Um país não se torna mais
desenvolvido, antes pelo contrário, deitando fora metade do seu sistema de
ciência e tecnologia. Mas é isso mesmo o que está a acontecer, empobrecendo-nos
a todos, num processo cheio de fragilidades. Em finais de Junho foram
anunciados os resultados da “avaliação” (entre aspas pois de avaliação só tem o
nome) promovida pela Fundação para a Ciência e Tecnologia (FCT), a agência
portuguesa que financia a investigação nacional, a todas as unidades de
investigação científica. Ergueu-se logo uma enorme vaga de protestos, uma vez
que os resultados eram maus demais para serem verdade: metade das unidades
nacionais onde se faz pesquisa tinham sido liquidadas ou quase, pois não lhes
seria atribuído qualquer financiamento ou ser-lhe-ia apenas atribuído um
financiamento tão ridículo que não chegaria para sequer assegurar a
sobrevivência.
Vistas bem as coisas, os
resultados eram maus porque o método de “avaliação” era mau. Descobriu-se que
havia uma quota escondida no contrato entre a FCT e a European Science
Foundation (ESF), a quem tinha sido encomendada a “avaliação”: 50 por cento dos
centros eram, à partida, para serem extintos na prática, de acordo com a teoria
de um investigador, António Coutinho, que falou da necessidade de uma “poda”,
pretendendo dizer que o sistema científico português tinha crescido demais,
sendo preciso cortar muitos ramos. Estava equivocado, pois ainda estávamos
aquém da média europeia apesar de um grande crescimento recente que bem nos
pode orgulhar. Mas a sua teoria resultou num erro enorme. A “poda” realizada
pela FCT/ESF não foi, de facto, uma “poda”, pois, aceitando a comparação dos
centros de pesquisa com árvores, limita-se a abater à machadada, cortando o
tronco, e um pouco ao acaso, metade das árvores do pomar, mesmo algumas que
estavam a dar muito bons frutos. Apurou-se ainda, uma vez conhecidos os
“avaliadores” da ESF e as classificações por eles atribuídas, que as regras do
processo tinham sido modificadas a meio do percurso, diminuindo o número de
avaliadores. Em resultado, em muitos casos as notas foram efectivamente dadas
por um grupo muito restrito de não especialistas, que emitiam meros palpites.

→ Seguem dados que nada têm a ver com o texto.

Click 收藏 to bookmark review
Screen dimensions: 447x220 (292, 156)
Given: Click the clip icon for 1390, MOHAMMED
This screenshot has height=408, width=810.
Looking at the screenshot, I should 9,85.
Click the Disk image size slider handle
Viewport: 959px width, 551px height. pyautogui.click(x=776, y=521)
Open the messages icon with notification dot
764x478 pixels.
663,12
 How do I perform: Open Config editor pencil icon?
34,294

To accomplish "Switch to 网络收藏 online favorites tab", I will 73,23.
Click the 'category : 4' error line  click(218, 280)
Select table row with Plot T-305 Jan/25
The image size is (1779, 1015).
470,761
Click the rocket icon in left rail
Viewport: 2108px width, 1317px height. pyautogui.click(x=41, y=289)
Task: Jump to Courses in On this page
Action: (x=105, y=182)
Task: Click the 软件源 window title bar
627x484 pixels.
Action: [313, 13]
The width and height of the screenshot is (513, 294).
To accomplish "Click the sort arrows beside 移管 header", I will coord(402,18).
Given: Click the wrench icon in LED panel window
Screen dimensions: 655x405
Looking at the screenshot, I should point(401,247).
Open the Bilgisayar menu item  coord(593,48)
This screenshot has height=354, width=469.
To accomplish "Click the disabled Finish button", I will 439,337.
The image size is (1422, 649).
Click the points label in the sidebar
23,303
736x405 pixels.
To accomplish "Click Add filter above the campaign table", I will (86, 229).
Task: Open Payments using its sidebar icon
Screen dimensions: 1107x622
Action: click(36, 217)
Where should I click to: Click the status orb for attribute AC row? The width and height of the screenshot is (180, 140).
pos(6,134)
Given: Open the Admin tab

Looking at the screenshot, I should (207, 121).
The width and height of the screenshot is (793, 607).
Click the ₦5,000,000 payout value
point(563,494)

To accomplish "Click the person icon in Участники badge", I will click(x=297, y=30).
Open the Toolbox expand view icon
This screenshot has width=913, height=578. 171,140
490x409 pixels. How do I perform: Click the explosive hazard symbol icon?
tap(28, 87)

Chamada a atenção da FCT e do
ministro da Ciência e Tecnologia Nuno Crato – e todos chamaram a atenção,
investigadores, sociedades científicas, grandes laboratórios e instituições,
reitores de Universidades, directores de Politécnicos, dirigentes de
associações que reúnem os investigadores – a resposta foi praticamente nenhuma.
A FCT e o ministro permaneceram cegos, mudos e surdos perante a acumulação de
provas de que o processo tinha sido mal conduzido e que o país, no fim desse
processo, ia ficar mais pobre do que estava. Para eles tudo estava bem. Para
eles vivemos no melhor dos mundos. Mas os milhares de investigadores espalhados
pelo país e os milhões de cidadãos que pagam a ciência com os seus impostos,
esperando vir a viver melhor, não pensam o mesmo. Para o governo tudo pode
estar bem, mas para o país e para nós, infelizmente, tudo está pior.